■ Problem requirements
Reproduce, with no alteration, the span of lines that begins at the line containing "MAGDRL Privacy Policy (282, 2066)" and ends at the last line of the records, both ends included, and nothing else.

Records for processing START

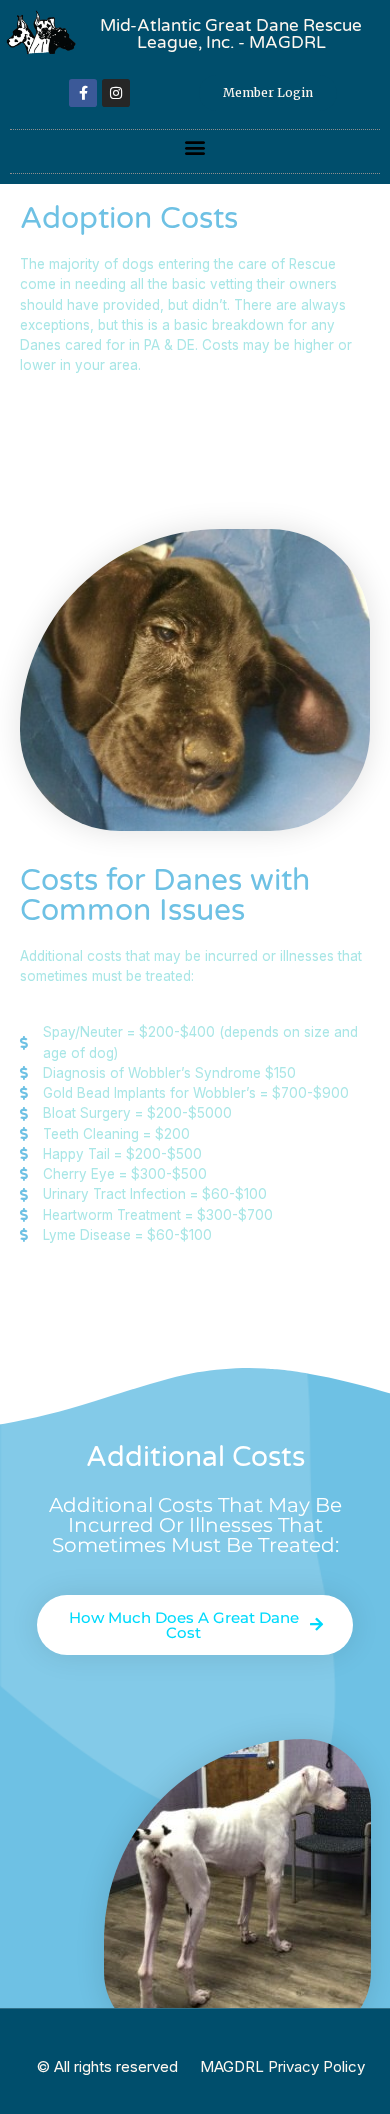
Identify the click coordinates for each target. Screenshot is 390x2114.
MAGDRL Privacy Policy (282, 2066)
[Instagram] (116, 93)
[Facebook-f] (83, 93)
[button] (195, 146)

Records for processing END

■ Written answer
MAGDRL Privacy Policy (282, 2066)
[Instagram] (116, 93)
[Facebook-f] (83, 93)
[button] (195, 146)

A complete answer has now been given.